-- Data provided follows --

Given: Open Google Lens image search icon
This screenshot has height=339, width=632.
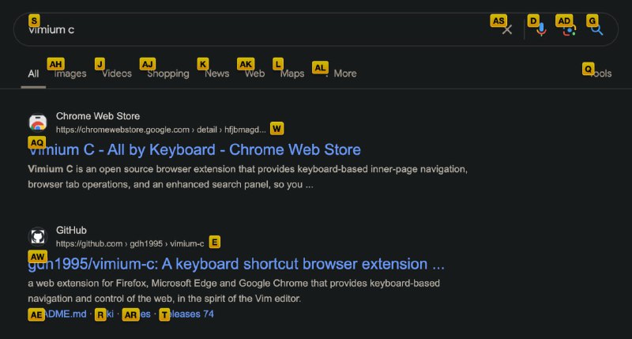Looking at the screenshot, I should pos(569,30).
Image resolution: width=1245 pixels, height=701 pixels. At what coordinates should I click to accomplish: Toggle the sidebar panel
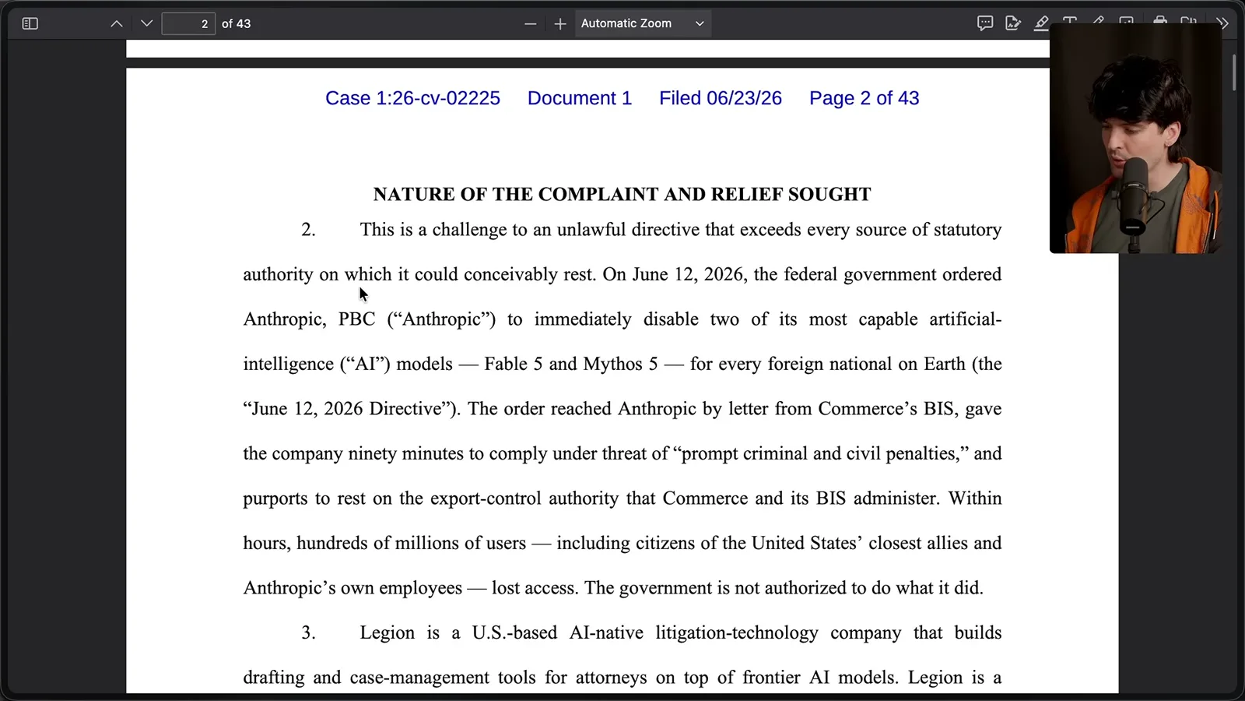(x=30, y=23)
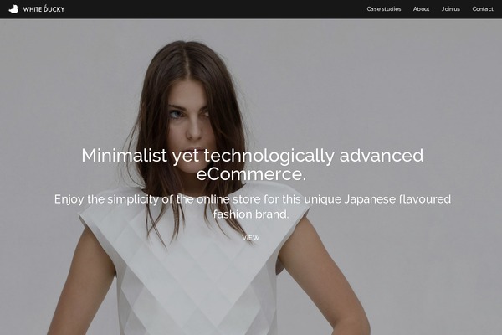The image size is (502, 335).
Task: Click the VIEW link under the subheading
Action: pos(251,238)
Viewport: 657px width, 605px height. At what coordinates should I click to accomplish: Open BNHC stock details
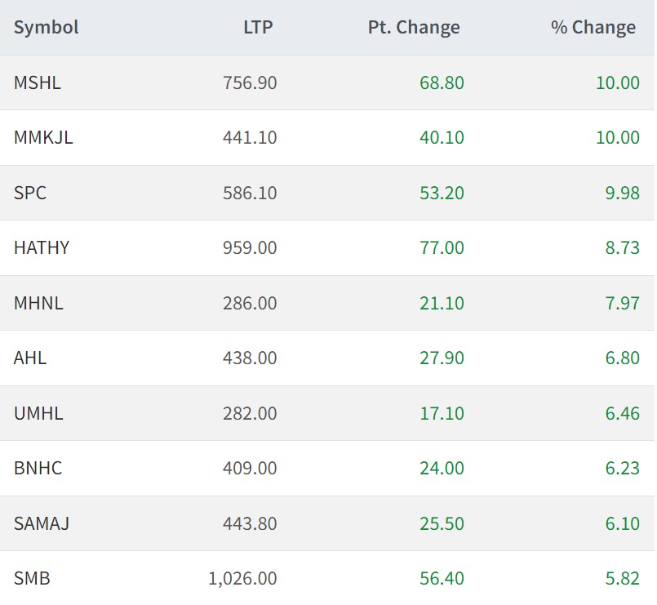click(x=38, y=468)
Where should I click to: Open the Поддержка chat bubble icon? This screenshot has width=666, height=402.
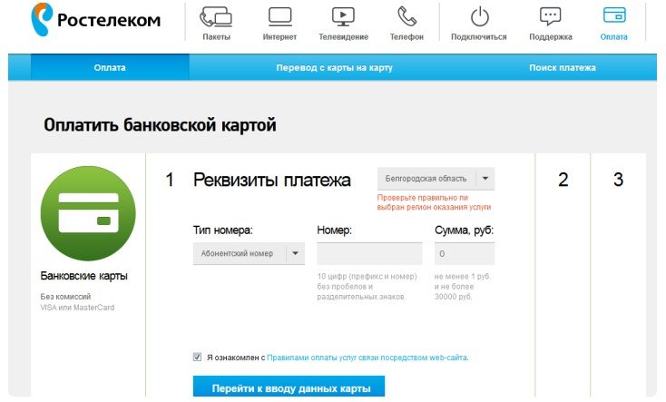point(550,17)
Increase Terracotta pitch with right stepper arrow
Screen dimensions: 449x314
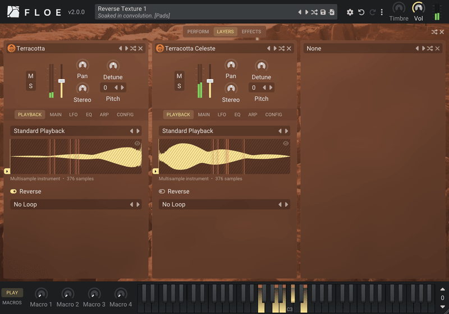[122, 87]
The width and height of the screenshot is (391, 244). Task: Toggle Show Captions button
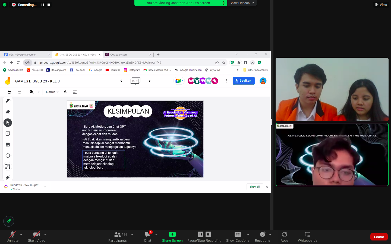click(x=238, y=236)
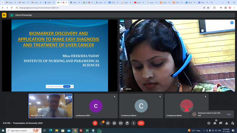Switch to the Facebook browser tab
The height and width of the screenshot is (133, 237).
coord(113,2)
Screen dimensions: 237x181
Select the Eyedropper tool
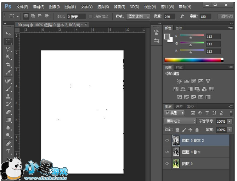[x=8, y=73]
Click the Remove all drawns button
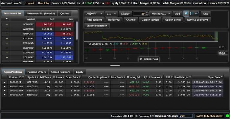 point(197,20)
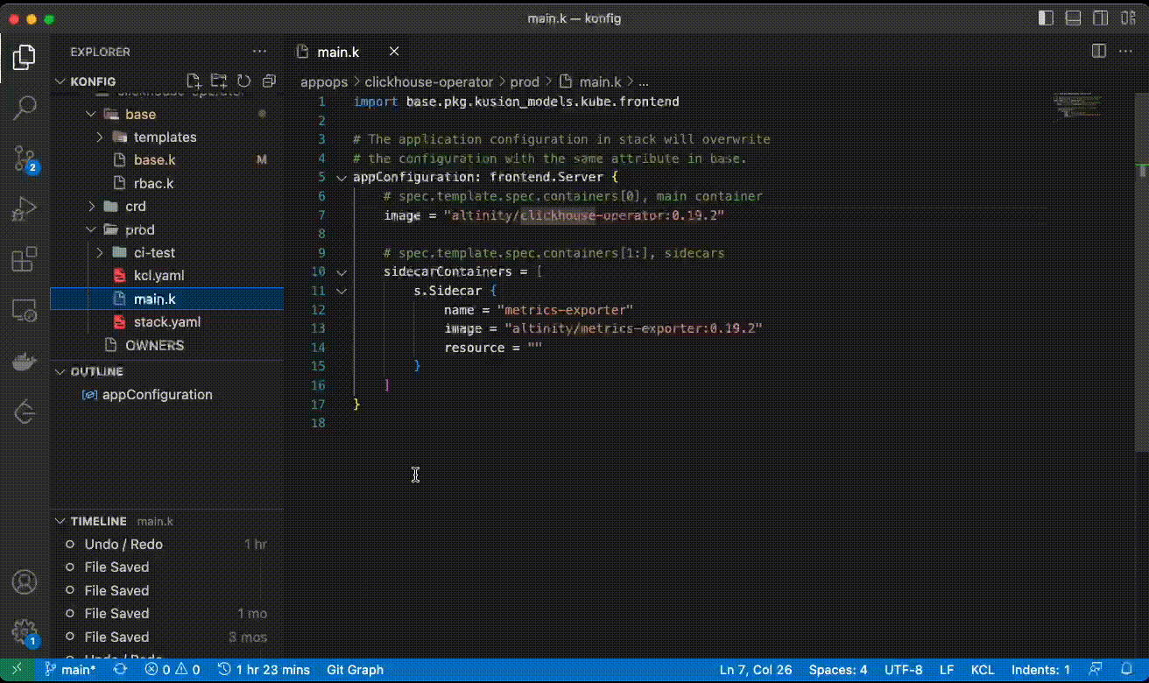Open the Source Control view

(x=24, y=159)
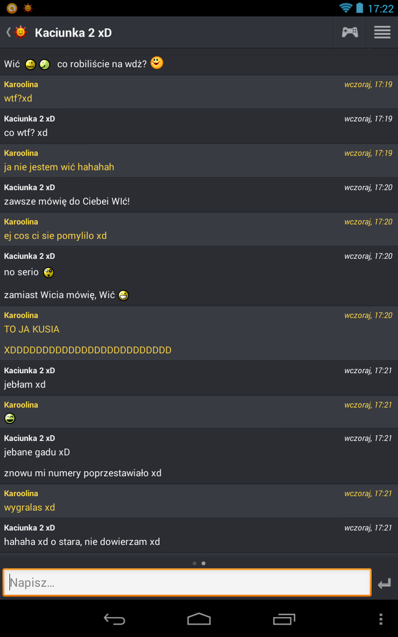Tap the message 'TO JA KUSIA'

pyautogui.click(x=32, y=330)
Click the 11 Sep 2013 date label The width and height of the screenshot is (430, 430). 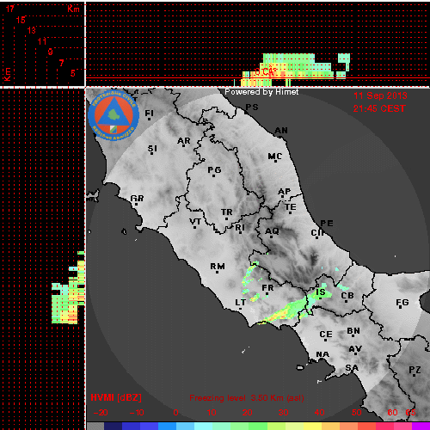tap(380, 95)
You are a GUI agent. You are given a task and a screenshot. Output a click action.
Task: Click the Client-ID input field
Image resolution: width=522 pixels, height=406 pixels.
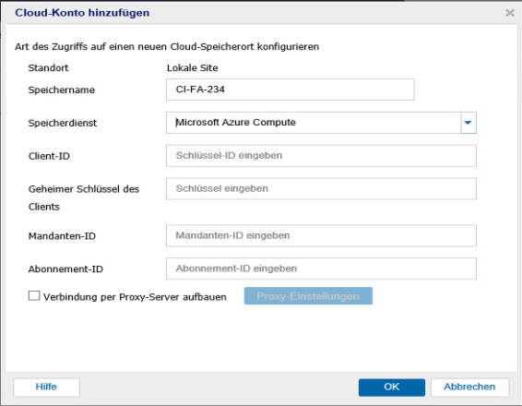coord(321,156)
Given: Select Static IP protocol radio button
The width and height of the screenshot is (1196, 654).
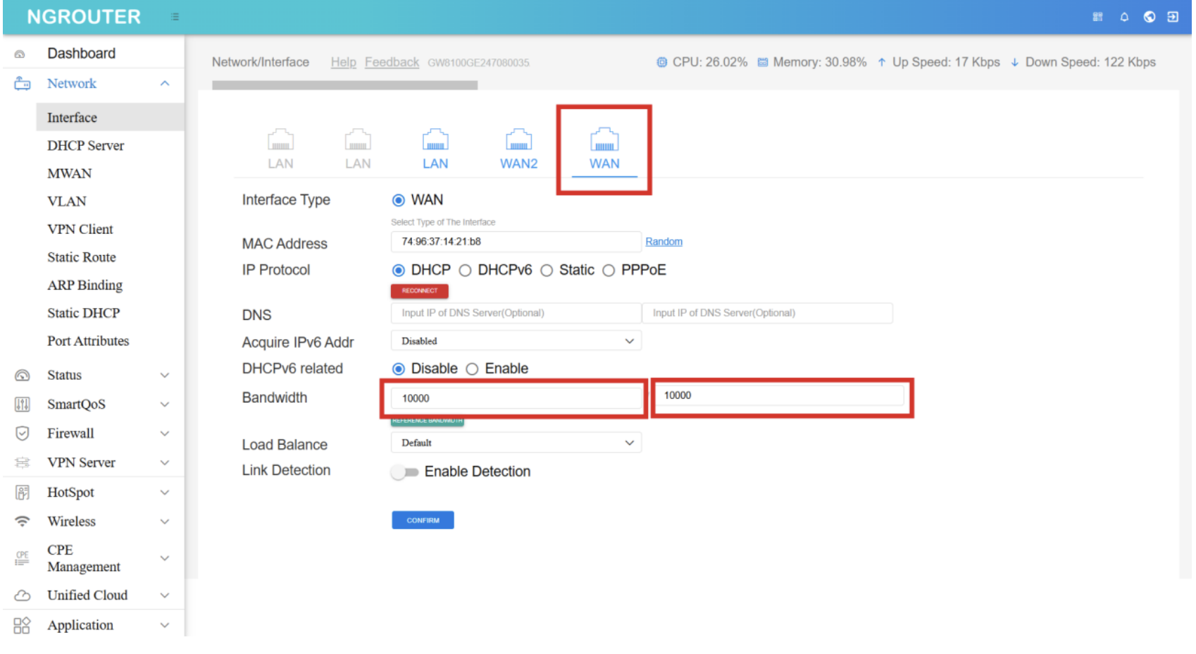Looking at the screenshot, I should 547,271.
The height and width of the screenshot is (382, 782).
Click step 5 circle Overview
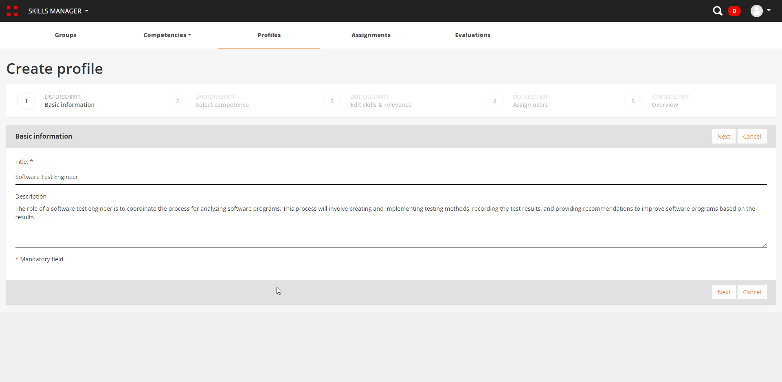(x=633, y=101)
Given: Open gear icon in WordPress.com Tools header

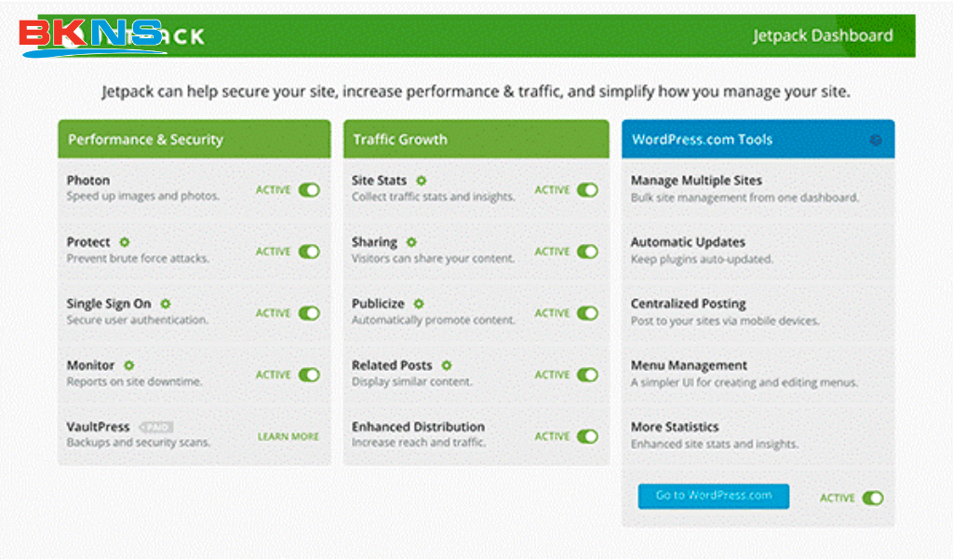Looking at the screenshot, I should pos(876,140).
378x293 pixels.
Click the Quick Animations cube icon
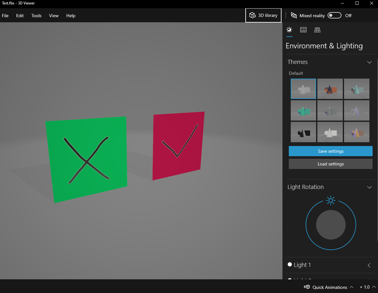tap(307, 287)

-- Data provided concluded --

> Your assignment
Copy exactly the lines that begin at the one containing "Click step 5 circle Overview" and end at the last line of the records, both included, omitting the pictures.

> Output for this exercise
Click step 5 circle Overview
(x=633, y=101)
Given: Open gear icon in WordPress.com Tools header

Looking at the screenshot, I should pos(876,140).
378x293 pixels.
Click the Quick Animations cube icon
tap(307, 287)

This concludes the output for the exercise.